4 Tips for Leading a Business Transformation

leading a business transformation - paper boats
Posted by Scott Leavitt in Expert Insights on Dec 22nd, 2016 18:37 CST

Transforming your business is like going on a journey… one that’s long and potentially perilous. If you’ve been tasked with leading a business transformation, you’re like the First Mate of an ocean liner. You’ve got to steer the ship and keep thousands of passengers — employees, shareholders — safe. You’ve also got an opportunity to show your Captain (your Executive Sponsor) your ability to go beyond your day-to-day duties and add real value to the business.

How can you both lead the transformation and inspire confidence in your superiors?

Here are four tips for making sure both you and your company get the best results.

1. Focus on What They Need to Know

Your Captain doesn’t need to know every last detail. He or she needs to know: Are we still on course? Are there any foreseeable risks? And, if a decision is required, what do you recommend and why?

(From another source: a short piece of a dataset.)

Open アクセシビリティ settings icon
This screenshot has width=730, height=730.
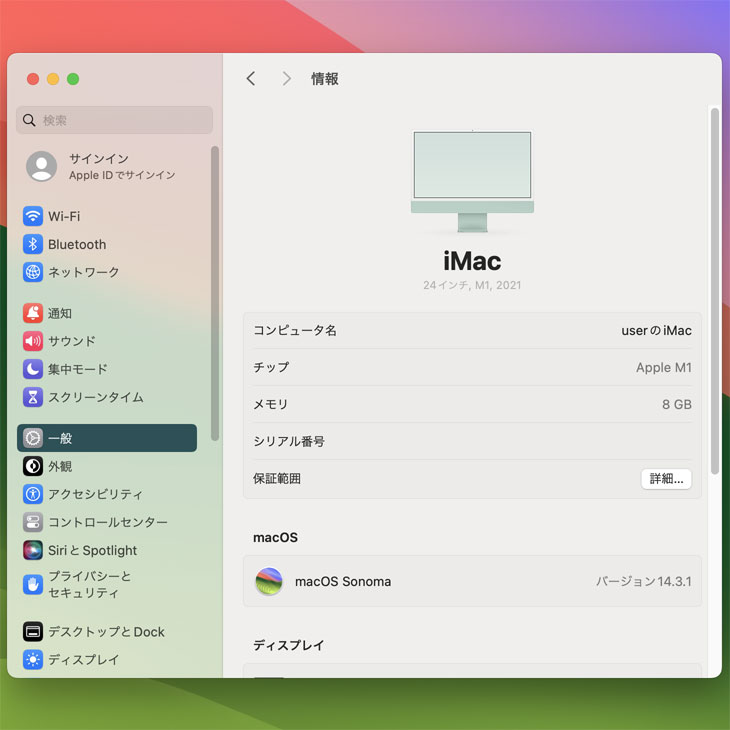tap(33, 494)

Don’t prove your value by how much you know. Instead, synthesize the facts into a coherent set of observations and recommendations. Focus on what your executive sponsors need to know, decide, and do. Doing this will not just increase the efficiency of your transformation — it will also build trust by demonstrating that you understand priorities and respect everyone’s time.

Keep in mind, however, that it actually takes more time to provide this synthesized update. You need to roll up your sleeves and get into the details, and then effectively condense what you learn. Achieve this, and you will be trusted, respected, and depended upon by both your corporate and project leaders.

“I’m sorry I wrote you such a long letter; I didn’t have time to write a short one.” – Blaise Pascal

2. Build Trust through Consistent Behavior

If your specialists aren’t being honest with you, you cannot adequately advise the Captain.

It is vital that you earn the trust of the project manager or leader who are driving projects within your Transformation Program, as well as the required Center of Excellence (COE) stakeholders. Why? So that they are honest with you about risks and issues related to their respective projects.

How do you accomplish this? If they have an issue, don’t call them out in front of management. Instead, work with them to develop and recommend mitigation options so they can succeed and look good. Understand enough about their respective projects so that you can spot issues that they haven’t or can’t — like conflicts between projects — then collaborate with them to develop potential solutions before raising with senior management.

3. Have a Point of View

As First Mate, you spot a large storm on the horizon. Here’s what your Captain wants to know: what are our options and what do you recommend?

As the Leader of your organization’s Transformation Program, your job isn’t just to track the progress and risks tied to the program’s projects. It’s to be proactive about identifying options for mitigating current and potential issues, what YOUR recommendation is, and why.

You are in your role because senior management respects your wisdom and judgment around the transformation program, based upon your knowledge about the current situation, dynamics of both the overall program and larger organization, and experience and forethought.

Ideally, you should vet these recommendations in advance with the key stakeholders tied to the issue/risk so they aren’t taken by surprise in front of their peers/bosses, seek and integrate their input, and, ideally go into the larger meeting with alignment around your shared recommendation(s).

4. Don’t be a hero

Would your Captain prefer to know after the fact that you just narrowly avoided beaching the ship, or that you spotted an obstacle far in advance and were able to navigate around it with plenty of room to spare?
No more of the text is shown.